UNITED KINGDOM - Smoking could be prohibited across all prisons in England and Wales, the Ministry of Justice said on Friday, amid fears that non-smoking staff and inmates may bring compensation claims.

A pilot scheme is set to be launched next spring banning all tobacco products on the premises of a number of jails in the southwest of England, with a full ban likely to be rolled out within 12 months, the Times newspaper reported.

Under existing rules, which came into force along with a nationwide ban on smoking in public places in 2007, inmates are not allowed to smoke in communal areas inside a prison but can smoke in their cells. Non-smokers do not have to share cells with smokers.

A spokesman for the Ministry of Justice stressed plans for a ban were at an early stage but added: "We are considering banning smoking across the prison estate and as part of this are looking at possible sites as early adopters."

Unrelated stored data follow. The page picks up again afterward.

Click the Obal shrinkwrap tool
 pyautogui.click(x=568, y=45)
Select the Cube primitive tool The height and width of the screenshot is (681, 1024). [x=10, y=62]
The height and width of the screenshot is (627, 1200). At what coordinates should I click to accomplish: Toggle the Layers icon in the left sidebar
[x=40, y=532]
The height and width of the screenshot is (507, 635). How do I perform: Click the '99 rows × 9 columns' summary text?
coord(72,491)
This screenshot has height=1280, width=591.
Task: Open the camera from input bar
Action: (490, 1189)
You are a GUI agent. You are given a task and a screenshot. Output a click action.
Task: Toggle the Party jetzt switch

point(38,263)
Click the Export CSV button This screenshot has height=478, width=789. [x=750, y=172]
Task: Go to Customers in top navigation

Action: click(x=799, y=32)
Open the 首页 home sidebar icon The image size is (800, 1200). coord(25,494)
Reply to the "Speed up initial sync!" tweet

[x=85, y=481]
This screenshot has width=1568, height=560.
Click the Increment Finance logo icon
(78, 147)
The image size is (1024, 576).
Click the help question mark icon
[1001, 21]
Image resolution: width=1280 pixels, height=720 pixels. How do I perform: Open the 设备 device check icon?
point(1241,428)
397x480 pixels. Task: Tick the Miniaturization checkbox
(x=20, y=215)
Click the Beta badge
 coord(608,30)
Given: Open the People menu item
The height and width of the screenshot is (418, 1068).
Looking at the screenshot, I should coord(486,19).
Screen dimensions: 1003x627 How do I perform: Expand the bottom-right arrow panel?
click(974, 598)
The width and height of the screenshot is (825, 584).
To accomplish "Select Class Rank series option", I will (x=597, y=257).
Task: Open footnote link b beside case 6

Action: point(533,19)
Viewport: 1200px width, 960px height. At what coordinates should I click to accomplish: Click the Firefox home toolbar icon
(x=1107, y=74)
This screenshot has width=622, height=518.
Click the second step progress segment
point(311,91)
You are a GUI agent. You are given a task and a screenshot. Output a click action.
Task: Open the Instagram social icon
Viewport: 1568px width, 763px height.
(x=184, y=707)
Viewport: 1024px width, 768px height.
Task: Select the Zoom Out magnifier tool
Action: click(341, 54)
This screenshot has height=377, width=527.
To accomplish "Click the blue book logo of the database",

The move, which Prison Service staff had campaigned for, would have a major impact in prisons where 80 per cent of inmates are believed to smoke, according to NHS figures.

Steve Gillan, general secretary of the Prison Officers' Association, told the Times he welcomed the move which he said was necessary to avoid compensation claims for passive smoking.

But he admitted that implementing the ban could cause problems.

"There is no pretending otherwise," Gillan told the paper.

"It could cause disturbances but they have done it successfully in Canada and in young offender institutions in England and Wales.

"We will work with the ministry to make sure it works effectively."

Senior prison staff were informed of the move in a letter, the Times reported.

"You will no doubt be aware that the decision has been made that the time is right for the prison estate to adopt a tobacco and smoke-free policy to provide a smoke-free workplace/environment for our staff and prisoners," the letter read, according to the report.

Prisoners will be offered nicotine patches as a way of dealing with withdrawal symptoms, which it is feared may lead some inmates to violence.